TICK stack reference: https://www.influxdata.com/time-series-platform/
The Telemetry stack used in this repo includes a collector (Telegraf), a time-series database (InfluxDB) and a WebUI to build and visualise dashboards (Chronograf).
This repository uses the Cisco MDT Telegraf plugin available at: https://wwwin-github.cisco.com/spa-ie/telegraf
Ensure Docker (https://docs.docker.com/install/) and Docker Compose (https://docs.docker.com/compose/install/) are installed on your system.
Then run docker-compose up -d
in this repository to have Chronograf, InfluxDB and Telegraf containers running.
To quickly import dashboards in Chronograf, you can use the import-dashboards Bash script that will import all the JSON files in the dashboards folder into Chronograf. You need to install the jq tool on your system in order to use this script.
To access the Influx CLI and perform queries, you need to run the
/usr/bin/influx
command in the InfluxDB container. See influx-cli one-line script.
The configurations and pre-baked dashboards in this repository aim to monitor the following setup.
For all the nodes, we monitor the CPU and Memory Usage, the CPU temperature and the traffic on all the interfaces (monitoring both bitrate and packetrate, with a distinction between unicast and multicast traffic for the latest). We also monitor the routing protocols sessions (here ISIS adjacancies and BGP neighbors).
The green nodes are leaves. In addition to the aforementioned items, we monitor the MAC address table size, the NVE peers, the BGP L2VPN EVPN routes number and the configured VLANs and VNI with their states.
The yellow nodes are super spines that have the BGP route reflectors role. In addition to the aforementioned items, we monitor the BGP L2VPN EVPN routes number.

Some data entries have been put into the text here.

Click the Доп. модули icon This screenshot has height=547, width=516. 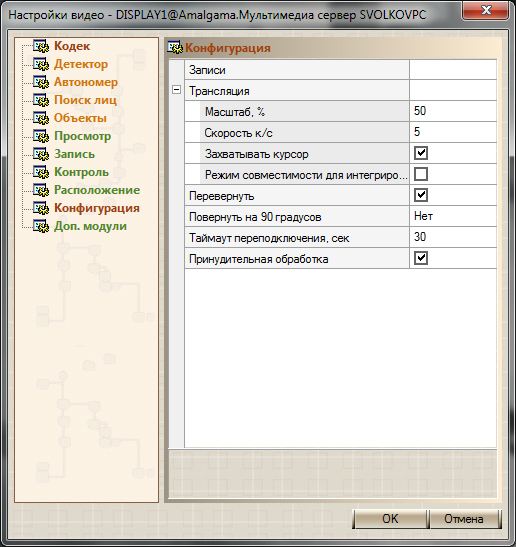(41, 226)
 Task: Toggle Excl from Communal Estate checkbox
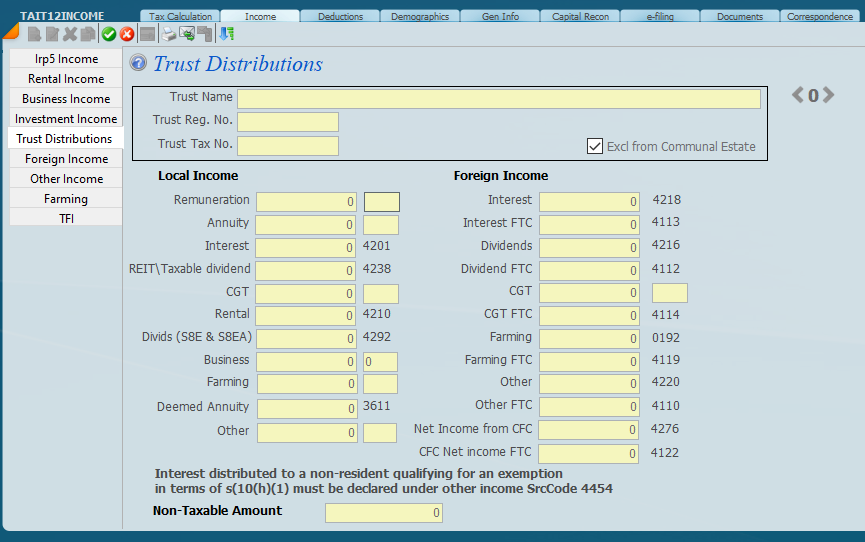click(595, 146)
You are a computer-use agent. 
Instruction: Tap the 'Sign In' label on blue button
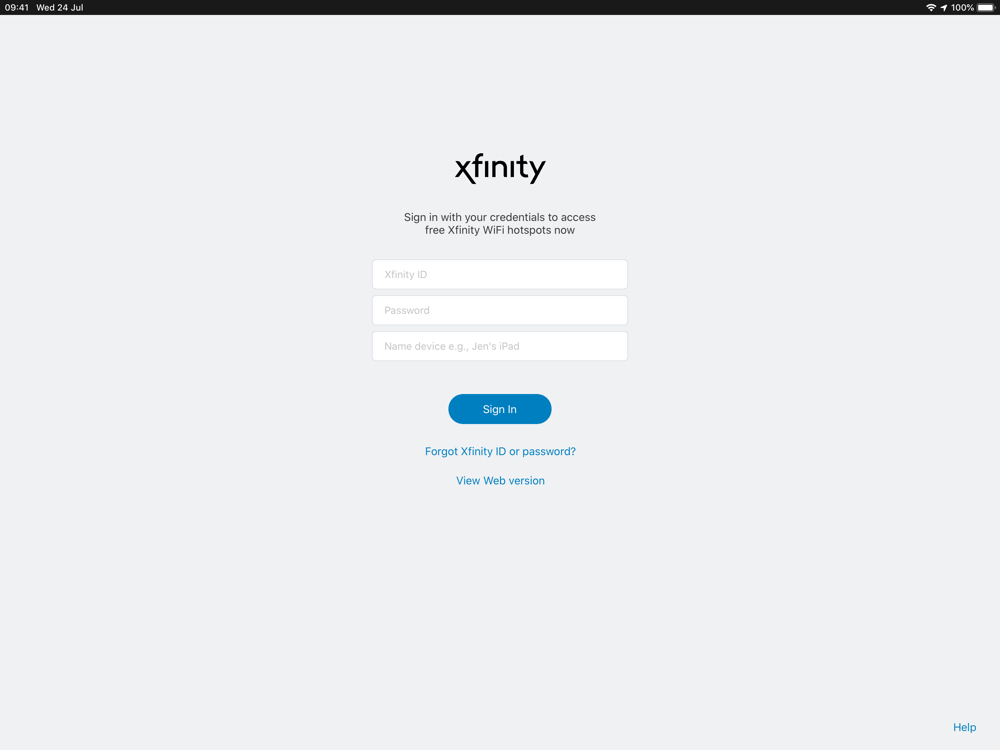499,409
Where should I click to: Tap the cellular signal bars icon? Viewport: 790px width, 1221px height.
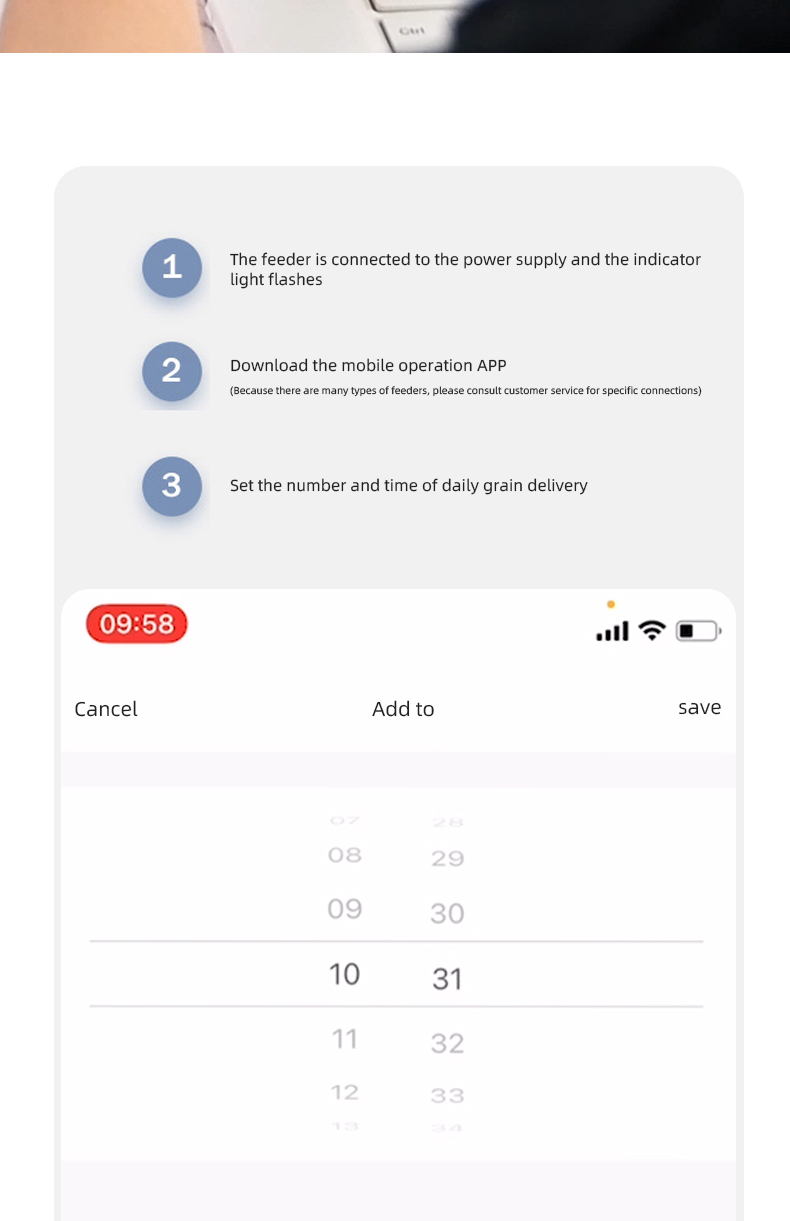coord(612,631)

Because of the NX-API sensor-paths used for traffic monitoring, the measurements in the time-series database are different between a node with a leaf role (VLAN filtered) and a non-leaf role. See the Limitations section for more details on the reason of this choice.
- Dashboard for non-leaf node: Cisco Nexus Telemetry - Device View.json
- CPU Usage (Stacked - User and Kernel Usage - Percentage)

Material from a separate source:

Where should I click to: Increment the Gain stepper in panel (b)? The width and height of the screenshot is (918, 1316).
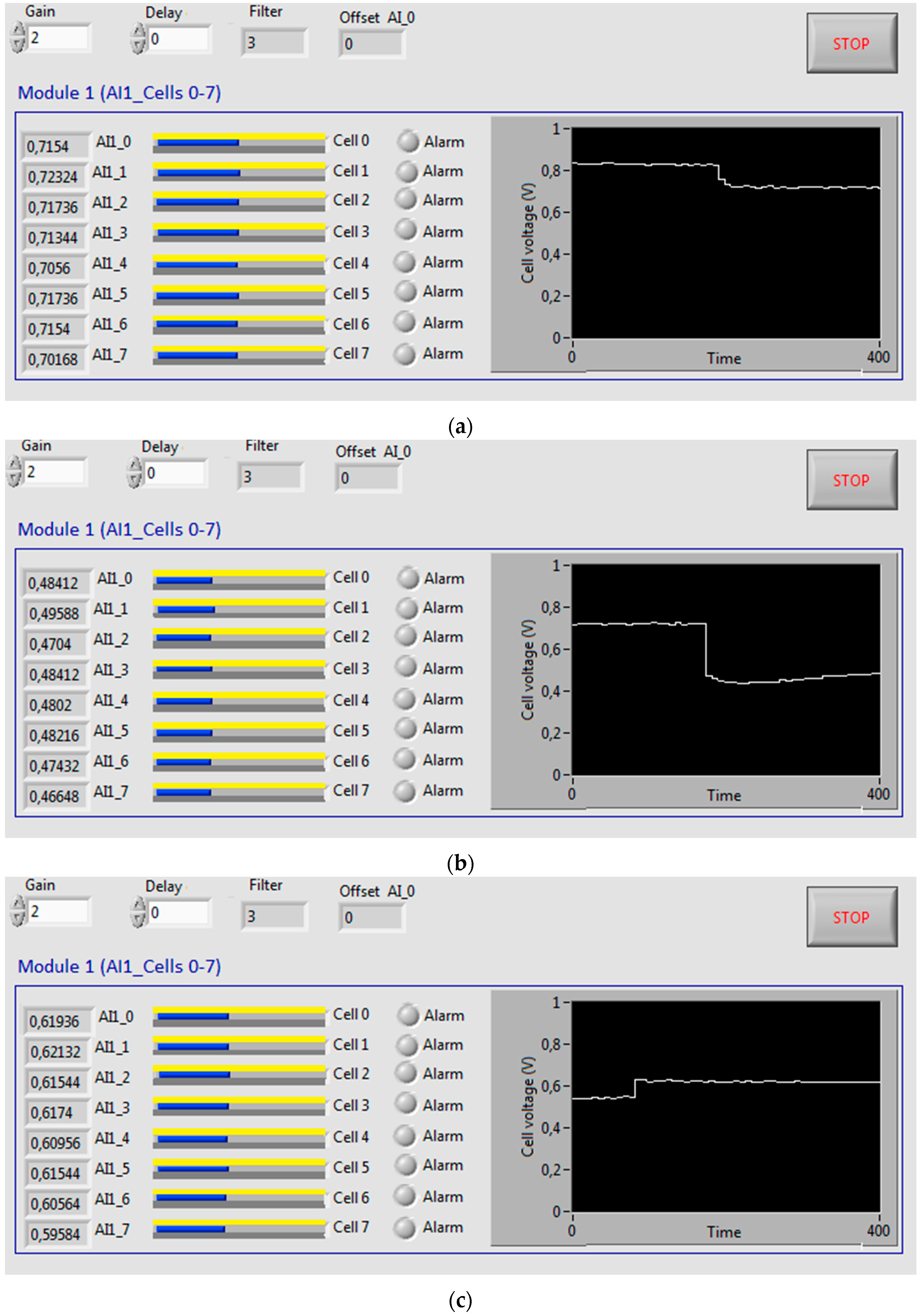14,464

- Memory Usage (Gauge - Percentage)
- CPU Temperature (Line - Supervisor slots temperatures | Gauge - Mean of the supervisor slots temperatures)
- Total Ingress Traffic (Stacked - Sum of multicast and unicast ingress traffic on all interfaces - Packetrate)

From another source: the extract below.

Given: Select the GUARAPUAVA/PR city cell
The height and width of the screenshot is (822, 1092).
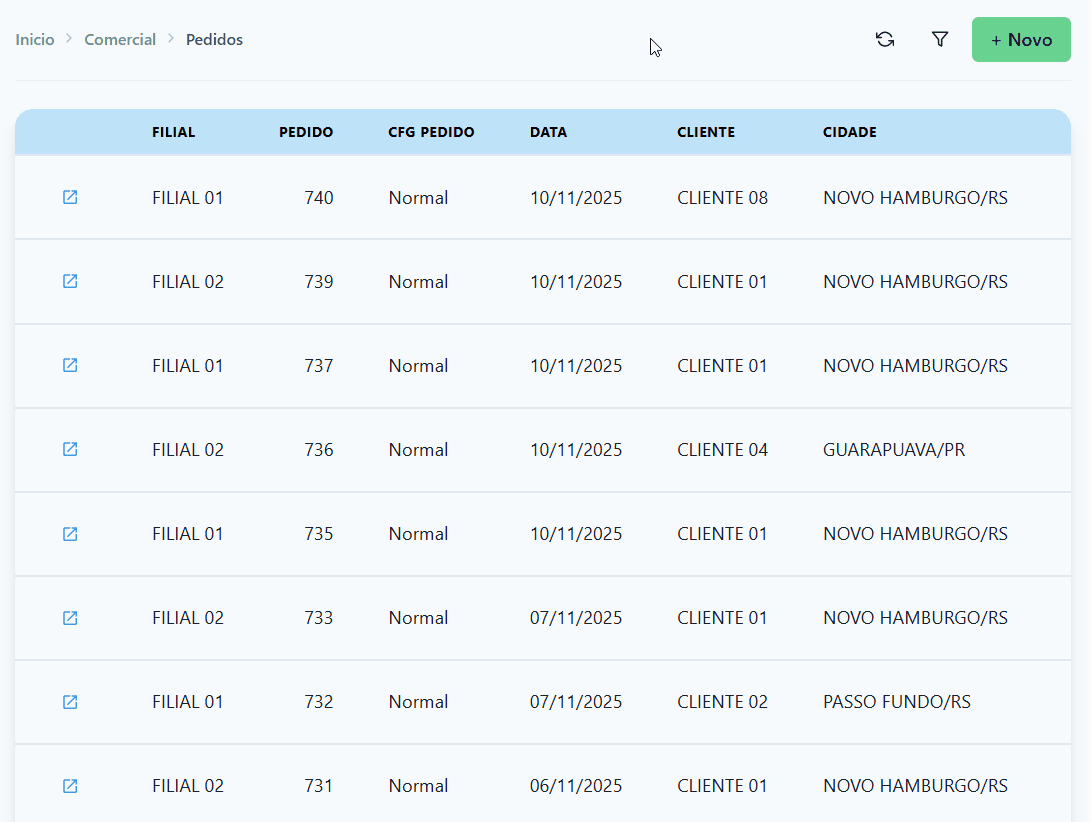Looking at the screenshot, I should (x=894, y=450).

- Egress Traffic (Line - Egress traffic on all interfaces - Bitrate)
- Ingress Traffic (Line - Ingress traffic on all interfaces - Bitrate)
- BGP Neighbors (Table - BGP Neighbor with Neighbor ID, State, ASN and # Flaps)
- BGP EVPN L2VPN Prefixes (Line + Single Stat - Sum of received prefixes from all BGP neighbors)
- ISIS Adjacencies (Table - ISIS Ajacencies with System ID, State, Level and Interface | Line + Single Stat - Count of the previous table with State = 'UP')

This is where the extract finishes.